● What is expected:
Reproduce the listing below word for word, keeping every line in its original order.

[Start of Provided material]

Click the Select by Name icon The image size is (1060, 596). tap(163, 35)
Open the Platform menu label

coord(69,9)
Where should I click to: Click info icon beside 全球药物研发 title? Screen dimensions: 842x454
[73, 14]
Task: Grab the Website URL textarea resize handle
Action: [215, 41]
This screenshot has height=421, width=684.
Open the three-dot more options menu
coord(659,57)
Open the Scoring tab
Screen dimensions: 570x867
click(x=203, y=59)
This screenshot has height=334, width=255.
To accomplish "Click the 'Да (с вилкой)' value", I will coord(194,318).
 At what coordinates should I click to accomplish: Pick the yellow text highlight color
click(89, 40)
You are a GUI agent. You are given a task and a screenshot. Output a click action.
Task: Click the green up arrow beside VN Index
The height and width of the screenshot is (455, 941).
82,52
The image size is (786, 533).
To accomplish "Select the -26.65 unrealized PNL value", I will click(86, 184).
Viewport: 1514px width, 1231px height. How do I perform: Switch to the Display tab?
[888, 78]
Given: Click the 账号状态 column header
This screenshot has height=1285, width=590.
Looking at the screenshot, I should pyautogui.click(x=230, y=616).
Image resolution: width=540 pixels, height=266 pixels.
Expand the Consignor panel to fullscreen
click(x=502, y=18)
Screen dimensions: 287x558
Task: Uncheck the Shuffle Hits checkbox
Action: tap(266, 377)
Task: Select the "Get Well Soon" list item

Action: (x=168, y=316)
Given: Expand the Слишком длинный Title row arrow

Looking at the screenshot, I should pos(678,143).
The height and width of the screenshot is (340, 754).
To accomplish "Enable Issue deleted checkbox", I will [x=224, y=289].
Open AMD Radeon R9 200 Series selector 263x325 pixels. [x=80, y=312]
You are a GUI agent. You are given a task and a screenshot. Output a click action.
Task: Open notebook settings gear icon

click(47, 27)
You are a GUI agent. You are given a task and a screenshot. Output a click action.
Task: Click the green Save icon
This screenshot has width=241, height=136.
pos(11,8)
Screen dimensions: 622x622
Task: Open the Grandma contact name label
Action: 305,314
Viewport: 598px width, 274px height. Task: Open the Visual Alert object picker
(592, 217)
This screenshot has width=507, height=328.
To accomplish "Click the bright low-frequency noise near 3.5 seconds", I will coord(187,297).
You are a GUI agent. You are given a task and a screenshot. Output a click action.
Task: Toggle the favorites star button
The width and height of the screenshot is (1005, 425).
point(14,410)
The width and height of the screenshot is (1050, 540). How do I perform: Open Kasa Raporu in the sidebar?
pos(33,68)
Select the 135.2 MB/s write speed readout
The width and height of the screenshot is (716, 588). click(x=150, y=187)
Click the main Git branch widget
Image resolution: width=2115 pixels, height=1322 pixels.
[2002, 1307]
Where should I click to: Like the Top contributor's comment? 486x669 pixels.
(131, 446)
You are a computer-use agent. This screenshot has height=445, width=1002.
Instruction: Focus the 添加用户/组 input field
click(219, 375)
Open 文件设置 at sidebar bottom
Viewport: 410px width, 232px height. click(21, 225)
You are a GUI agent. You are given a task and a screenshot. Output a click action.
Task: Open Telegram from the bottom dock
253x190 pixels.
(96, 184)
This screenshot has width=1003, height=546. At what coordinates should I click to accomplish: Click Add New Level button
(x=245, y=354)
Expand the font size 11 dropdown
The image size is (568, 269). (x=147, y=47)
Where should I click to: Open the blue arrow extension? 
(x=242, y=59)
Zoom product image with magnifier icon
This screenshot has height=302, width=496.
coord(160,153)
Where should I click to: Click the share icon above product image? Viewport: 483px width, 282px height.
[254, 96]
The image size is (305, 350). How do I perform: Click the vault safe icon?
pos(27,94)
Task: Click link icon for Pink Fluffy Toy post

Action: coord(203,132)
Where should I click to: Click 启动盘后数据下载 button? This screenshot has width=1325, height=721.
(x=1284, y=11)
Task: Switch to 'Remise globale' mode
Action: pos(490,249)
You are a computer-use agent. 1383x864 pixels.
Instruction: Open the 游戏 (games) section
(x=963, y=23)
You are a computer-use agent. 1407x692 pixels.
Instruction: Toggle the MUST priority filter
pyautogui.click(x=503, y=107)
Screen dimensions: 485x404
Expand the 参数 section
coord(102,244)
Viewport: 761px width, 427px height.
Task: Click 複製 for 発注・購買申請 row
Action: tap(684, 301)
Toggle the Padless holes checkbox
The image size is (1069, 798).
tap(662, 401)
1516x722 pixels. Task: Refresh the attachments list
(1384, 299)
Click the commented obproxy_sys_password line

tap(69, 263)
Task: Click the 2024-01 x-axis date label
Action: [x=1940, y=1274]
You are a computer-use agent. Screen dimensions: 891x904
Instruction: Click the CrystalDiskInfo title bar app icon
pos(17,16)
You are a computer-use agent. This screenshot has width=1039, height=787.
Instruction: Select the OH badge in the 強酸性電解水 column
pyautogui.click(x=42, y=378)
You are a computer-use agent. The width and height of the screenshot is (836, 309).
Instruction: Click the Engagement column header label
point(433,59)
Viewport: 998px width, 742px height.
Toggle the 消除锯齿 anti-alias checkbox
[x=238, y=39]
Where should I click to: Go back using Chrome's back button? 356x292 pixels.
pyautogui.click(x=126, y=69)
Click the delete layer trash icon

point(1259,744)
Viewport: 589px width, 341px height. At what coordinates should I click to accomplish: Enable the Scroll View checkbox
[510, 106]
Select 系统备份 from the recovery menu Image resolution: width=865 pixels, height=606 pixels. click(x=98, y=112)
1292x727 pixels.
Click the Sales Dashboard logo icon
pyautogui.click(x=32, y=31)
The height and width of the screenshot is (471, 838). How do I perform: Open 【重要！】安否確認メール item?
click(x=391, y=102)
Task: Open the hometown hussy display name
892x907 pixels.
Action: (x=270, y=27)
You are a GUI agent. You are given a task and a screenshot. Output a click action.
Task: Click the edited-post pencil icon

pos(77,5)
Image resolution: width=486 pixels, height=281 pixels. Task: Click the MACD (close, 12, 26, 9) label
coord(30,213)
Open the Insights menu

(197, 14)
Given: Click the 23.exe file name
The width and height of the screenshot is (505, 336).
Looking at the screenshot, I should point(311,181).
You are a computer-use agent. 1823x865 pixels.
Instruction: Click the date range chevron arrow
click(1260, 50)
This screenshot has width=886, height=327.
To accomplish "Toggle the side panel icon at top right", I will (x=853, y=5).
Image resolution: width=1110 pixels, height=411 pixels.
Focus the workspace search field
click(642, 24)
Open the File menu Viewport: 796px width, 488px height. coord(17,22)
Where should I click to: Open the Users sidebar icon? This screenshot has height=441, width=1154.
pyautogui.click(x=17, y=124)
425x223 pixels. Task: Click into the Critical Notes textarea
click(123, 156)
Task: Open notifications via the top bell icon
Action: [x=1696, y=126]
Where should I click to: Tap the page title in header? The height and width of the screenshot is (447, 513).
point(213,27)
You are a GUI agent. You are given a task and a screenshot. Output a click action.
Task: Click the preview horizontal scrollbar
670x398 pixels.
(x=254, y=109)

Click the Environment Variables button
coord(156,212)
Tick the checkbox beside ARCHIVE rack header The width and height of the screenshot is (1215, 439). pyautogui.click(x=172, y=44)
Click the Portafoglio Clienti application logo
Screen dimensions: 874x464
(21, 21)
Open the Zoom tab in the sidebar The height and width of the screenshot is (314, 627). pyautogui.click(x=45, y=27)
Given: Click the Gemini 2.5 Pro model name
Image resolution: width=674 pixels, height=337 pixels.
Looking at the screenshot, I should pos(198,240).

[End of Provided material]

● Solution:
Click the Select by Name icon The image size is (1060, 596). tap(163, 35)
Open the Platform menu label

coord(69,9)
Where should I click to: Click info icon beside 全球药物研发 title? Screen dimensions: 842x454
[73, 14]
Task: Grab the Website URL textarea resize handle
Action: [215, 41]
This screenshot has height=421, width=684.
Open the three-dot more options menu
coord(659,57)
Open the Scoring tab
Screen dimensions: 570x867
click(x=203, y=59)
This screenshot has height=334, width=255.
To accomplish "Click the 'Да (с вилкой)' value", I will coord(194,318).
 At what coordinates should I click to accomplish: Pick the yellow text highlight color
click(89, 40)
You are a GUI agent. You are given a task and a screenshot. Output a click action.
Task: Click the green up arrow beside VN Index
The height and width of the screenshot is (455, 941).
82,52
The image size is (786, 533).
To accomplish "Select the -26.65 unrealized PNL value", I will click(86, 184).
Viewport: 1514px width, 1231px height. How do I perform: Switch to the Display tab?
[888, 78]
Given: Click the 账号状态 column header
This screenshot has height=1285, width=590.
Looking at the screenshot, I should pyautogui.click(x=230, y=616).
Image resolution: width=540 pixels, height=266 pixels.
Expand the Consignor panel to fullscreen
click(x=502, y=18)
Screen dimensions: 287x558
Task: Uncheck the Shuffle Hits checkbox
Action: tap(266, 377)
Task: Select the "Get Well Soon" list item

Action: (x=168, y=316)
Given: Expand the Слишком длинный Title row arrow

Looking at the screenshot, I should pos(678,143).
The height and width of the screenshot is (340, 754).
To accomplish "Enable Issue deleted checkbox", I will [x=224, y=289].
Open AMD Radeon R9 200 Series selector 263x325 pixels. [x=80, y=312]
You are a GUI agent. You are given a task and a screenshot. Output a click action.
Task: Open notebook settings gear icon

click(47, 27)
You are a GUI agent. You are given a task and a screenshot. Output a click action.
Task: Click the green Save icon
This screenshot has width=241, height=136.
pos(11,8)
Screen dimensions: 622x622
Task: Open the Grandma contact name label
Action: 305,314
Viewport: 598px width, 274px height. Task: Open the Visual Alert object picker
(592, 217)
This screenshot has width=507, height=328.
To accomplish "Click the bright low-frequency noise near 3.5 seconds", I will coord(187,297).
You are a GUI agent. You are given a task and a screenshot. Output a click action.
Task: Toggle the favorites star button
The width and height of the screenshot is (1005, 425).
point(14,410)
The width and height of the screenshot is (1050, 540). How do I perform: Open Kasa Raporu in the sidebar?
pos(33,68)
Select the 135.2 MB/s write speed readout
The width and height of the screenshot is (716, 588). click(x=150, y=187)
Click the main Git branch widget
Image resolution: width=2115 pixels, height=1322 pixels.
[2002, 1307]
Where should I click to: Like the Top contributor's comment? 486x669 pixels.
(131, 446)
You are a computer-use agent. This screenshot has height=445, width=1002.
Instruction: Focus the 添加用户/组 input field
click(219, 375)
Open 文件设置 at sidebar bottom
Viewport: 410px width, 232px height. click(21, 225)
You are a GUI agent. You are given a task and a screenshot. Output a click action.
Task: Open Telegram from the bottom dock
253x190 pixels.
(96, 184)
This screenshot has width=1003, height=546. At what coordinates should I click to accomplish: Click Add New Level button
(x=245, y=354)
Expand the font size 11 dropdown
The image size is (568, 269). (x=147, y=47)
Where should I click to: Open the blue arrow extension? 
(x=242, y=59)
Zoom product image with magnifier icon
This screenshot has height=302, width=496.
coord(160,153)
Where should I click to: Click the share icon above product image? Viewport: 483px width, 282px height.
[254, 96]
The image size is (305, 350). How do I perform: Click the vault safe icon?
pos(27,94)
Task: Click link icon for Pink Fluffy Toy post

Action: coord(203,132)
Where should I click to: Click 启动盘后数据下载 button? This screenshot has width=1325, height=721.
(x=1284, y=11)
Task: Switch to 'Remise globale' mode
Action: pos(490,249)
You are a computer-use agent. 1383x864 pixels.
Instruction: Open the 游戏 (games) section
(x=963, y=23)
You are a computer-use agent. 1407x692 pixels.
Instruction: Toggle the MUST priority filter
pyautogui.click(x=503, y=107)
Screen dimensions: 485x404
Expand the 参数 section
coord(102,244)
Viewport: 761px width, 427px height.
Task: Click 複製 for 発注・購買申請 row
Action: tap(684, 301)
Toggle the Padless holes checkbox
The image size is (1069, 798).
tap(662, 401)
1516x722 pixels. Task: Refresh the attachments list
(1384, 299)
Click the commented obproxy_sys_password line

tap(69, 263)
Task: Click the 2024-01 x-axis date label
Action: [x=1940, y=1274]
You are a computer-use agent. Screen dimensions: 891x904
Instruction: Click the CrystalDiskInfo title bar app icon
pos(17,16)
You are a computer-use agent. This screenshot has width=1039, height=787.
Instruction: Select the OH badge in the 強酸性電解水 column
pyautogui.click(x=42, y=378)
You are a computer-use agent. The width and height of the screenshot is (836, 309).
Instruction: Click the Engagement column header label
point(433,59)
Viewport: 998px width, 742px height.
Toggle the 消除锯齿 anti-alias checkbox
[x=238, y=39]
Where should I click to: Go back using Chrome's back button? 356x292 pixels.
pyautogui.click(x=126, y=69)
Click the delete layer trash icon

point(1259,744)
Viewport: 589px width, 341px height. At what coordinates should I click to accomplish: Enable the Scroll View checkbox
[510, 106]
Select 系统备份 from the recovery menu Image resolution: width=865 pixels, height=606 pixels. click(x=98, y=112)
1292x727 pixels.
Click the Sales Dashboard logo icon
pyautogui.click(x=32, y=31)
The height and width of the screenshot is (471, 838). How do I perform: Open 【重要！】安否確認メール item?
click(x=391, y=102)
Task: Open the hometown hussy display name
892x907 pixels.
Action: (x=270, y=27)
You are a GUI agent. You are given a task and a screenshot. Output a click action.
Task: Click the edited-post pencil icon

pos(77,5)
Image resolution: width=486 pixels, height=281 pixels. Task: Click the MACD (close, 12, 26, 9) label
coord(30,213)
Open the Insights menu

(197, 14)
Given: Click the 23.exe file name
The width and height of the screenshot is (505, 336).
Looking at the screenshot, I should point(311,181).
You are a computer-use agent. 1823x865 pixels.
Instruction: Click the date range chevron arrow
click(1260, 50)
This screenshot has width=886, height=327.
To accomplish "Toggle the side panel icon at top right", I will (x=853, y=5).
Image resolution: width=1110 pixels, height=411 pixels.
Focus the workspace search field
click(642, 24)
Open the File menu Viewport: 796px width, 488px height. coord(17,22)
Where should I click to: Open the Users sidebar icon? This screenshot has height=441, width=1154.
pyautogui.click(x=17, y=124)
425x223 pixels. Task: Click into the Critical Notes textarea
click(123, 156)
Task: Open notifications via the top bell icon
Action: [x=1696, y=126]
Where should I click to: Tap the page title in header? The height and width of the screenshot is (447, 513).
point(213,27)
You are a GUI agent. You are given a task and a screenshot. Output a click action.
Task: Click the preview horizontal scrollbar
670x398 pixels.
(x=254, y=109)

Click the Environment Variables button
coord(156,212)
Tick the checkbox beside ARCHIVE rack header The width and height of the screenshot is (1215, 439). pyautogui.click(x=172, y=44)
Click the Portafoglio Clienti application logo
Screen dimensions: 874x464
(21, 21)
Open the Zoom tab in the sidebar The height and width of the screenshot is (314, 627). pyautogui.click(x=45, y=27)
Given: Click the Gemini 2.5 Pro model name
Image resolution: width=674 pixels, height=337 pixels.
Looking at the screenshot, I should pos(198,240).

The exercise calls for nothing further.